Records:
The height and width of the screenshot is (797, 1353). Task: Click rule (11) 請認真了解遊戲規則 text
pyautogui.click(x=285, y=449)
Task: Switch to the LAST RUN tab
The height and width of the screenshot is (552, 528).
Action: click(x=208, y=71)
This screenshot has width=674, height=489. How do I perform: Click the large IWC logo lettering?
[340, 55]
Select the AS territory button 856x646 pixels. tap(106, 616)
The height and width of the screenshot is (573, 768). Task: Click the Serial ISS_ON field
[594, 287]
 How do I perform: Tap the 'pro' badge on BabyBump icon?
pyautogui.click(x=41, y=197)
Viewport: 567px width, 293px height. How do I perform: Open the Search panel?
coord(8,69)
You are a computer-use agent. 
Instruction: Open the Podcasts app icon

Activity:
Every record above must appear again in the answer, unchanged.

Problem solution:
The height and width of the screenshot is (797, 1353). Task: Click rule (11) 請認真了解遊戲規則 text
pyautogui.click(x=285, y=449)
Task: Switch to the LAST RUN tab
The height and width of the screenshot is (552, 528).
Action: click(x=208, y=71)
This screenshot has width=674, height=489. How do I perform: Click the large IWC logo lettering?
[340, 55]
Select the AS territory button 856x646 pixels. tap(106, 616)
The height and width of the screenshot is (573, 768). Task: Click the Serial ISS_ON field
[594, 287]
 How do I perform: Tap the 'pro' badge on BabyBump icon?
pyautogui.click(x=41, y=197)
Viewport: 567px width, 293px height. How do I perform: Open the Search panel?
coord(8,69)
You are a computer-use agent. 
Instruction: Open the Podcasts app icon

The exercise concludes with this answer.